The problem here is offset has already included the length of the
current element the 'l' above. So start could be past the end of
the scatterlist element in the case where start also points into an
offset on the last skmsg element.

To fix do the accounting slightly different by adding the length of
the previous entry to offset at the start of the iteration. And
ensure its initialized to zero so that the first iteration does
nothing.

Fixes: 604326b41a6fb ("bpf, sockmap: convert to generic sk_msg interface")

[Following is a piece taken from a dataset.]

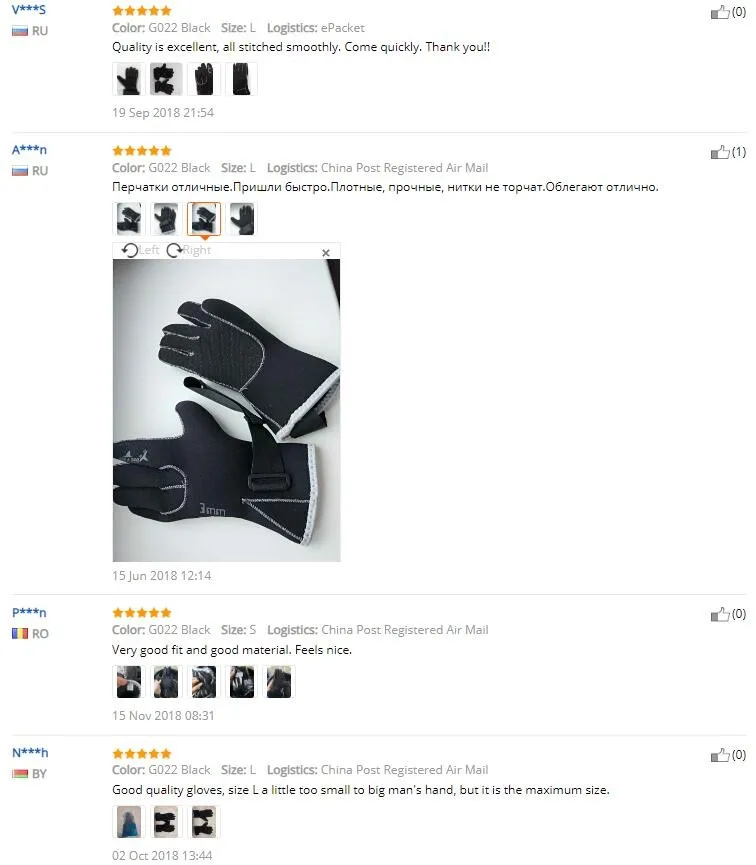Click the large enlarged glove image
The height and width of the screenshot is (865, 756).
(226, 410)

Fixes: 6fff607e2f14b ("bpf: sk_msg program helper bpf_msg_push_data")
Fixes: 7246d8ed4dcce ("bpf: helper to pop data from messages")
CC: stable@vger.kernel.org
Acked-by: Song Liu <songliubraving@fb.com>
Signed-off-by: John Fastabend <john.fastabend@gmail.com>
---
 net/core/filter.c | 10 +++++-----
 1 file changed, 5 insertions(+), 5 deletions(-)

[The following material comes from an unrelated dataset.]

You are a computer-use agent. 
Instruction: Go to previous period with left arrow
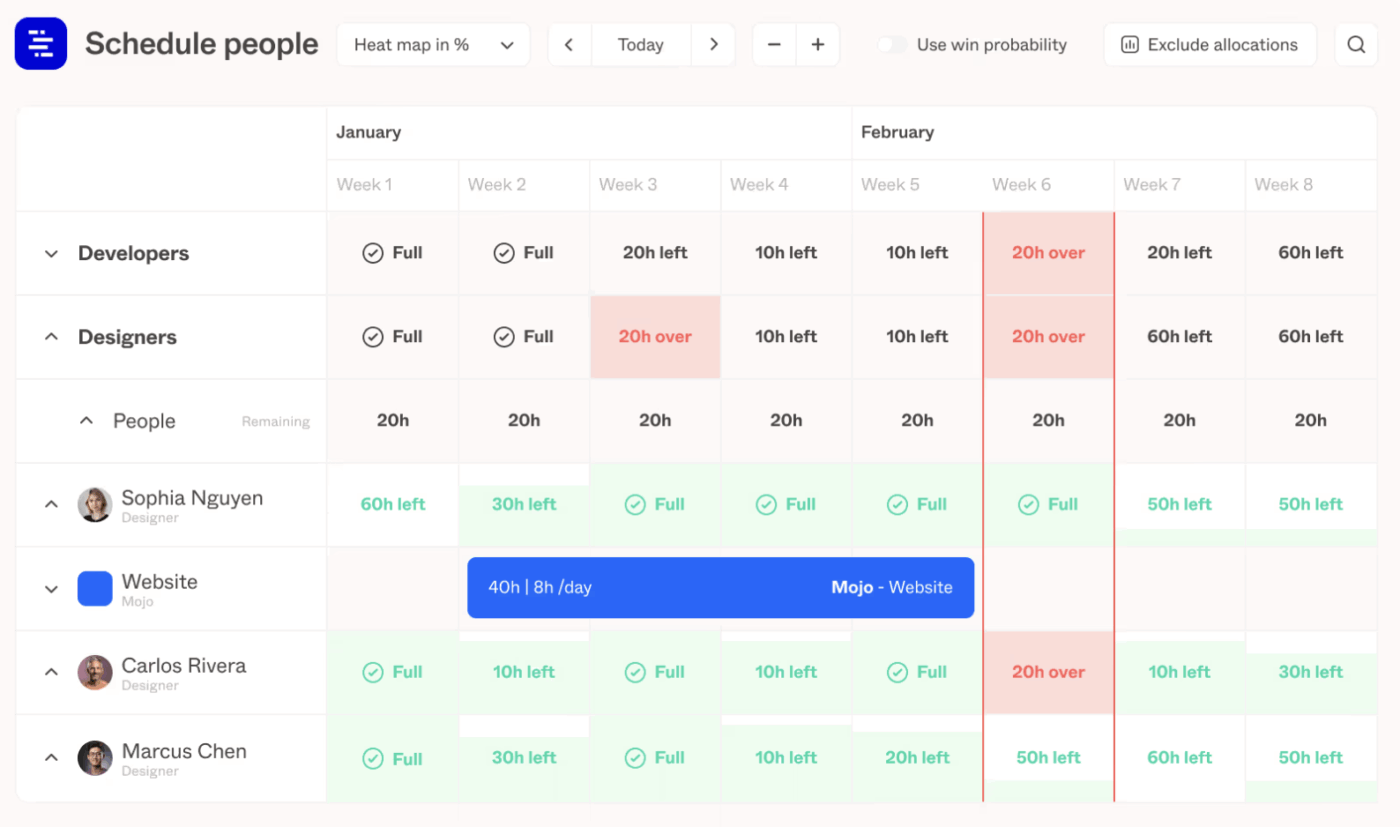[569, 45]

diff --git a/net/core/filter.c b/net/core/filter.c
index d22d108fc6e3..ffa2278020d7 100644
--- a/net/core/filter.c
+++ b/net/core/filter.c
@@ -2231,10 +2231,10 @@ BPF_CALL_4(bpf_msg_pull_data, struct sk_msg *, msg, u32, start,
 	/* First find the starting scatterlist element */
 	i = msg->sg.start;
 	do {
+		offset += len;
 		len = sk_msg_elem(msg, i)->length;
 		if (start < offset + len)
 			break;
-		offset += len;
 		sk_msg_iter_var_next(i);
 	} while (i != msg->sg.end);
 
@@ -2346,7 +2346,7 @@ BPF_CALL_4(bpf_msg_push_data, struct sk_msg *, msg, u32, start,
 	   u32, len, u64, flags)
 {
 	struct scatterlist sge, nsge, nnsge, rsge = {0}, *psge;
-	u32 new, i = 0, l, space, copy = 0, offset = 0;
+	u32 new, i = 0, l = 0, space, copy = 0, offset = 0;
 	u8 *raw, *to, *from;
 	struct page *page;
 
@@ -2356,11 +2356,11 @@ BPF_CALL_4(bpf_msg_push_data, struct sk_msg *, msg, u32, start,
 	/* First find the starting scatterlist element */
 	i = msg->sg.start;
 	do {
+		offset += l;
 		l = sk_msg_elem(msg, i)->length;
 
 		if (start < offset + l)
 			break;
-		offset += l;
 		sk_msg_iter_var_next(i);
 	} while (i != msg->sg.end);
 
@@ -2506,7 +2506,7 @@ static void sk_msg_shift_right(struct sk_msg *msg, int i)
 BPF_CALL_4(bpf_msg_pop_data, struct sk_msg *, msg, u32, start,
 	   u32, len, u64, flags)
 {
-	u32 i = 0, l, space, offset = 0;
+	u32 i = 0, l = 0, space, offset = 0;
 	u64 last = start + len;
 	int pop;
 
@@ -2516,11 +2516,11 @@ BPF_CALL_4(bpf_msg_pop_data, struct sk_msg *, msg, u32, start,
 	/* First find the starting scatterlist element */
 	i = msg->sg.start;
 	do {
+		offset += l;
 		l = sk_msg_elem(msg, i)->length;
 
 		if (start < offset + l)
 			break;
-		offset += l;
 		sk_msg_iter_var_next(i);
 	} while (i != msg->sg.end);
 
-- 
2.17.1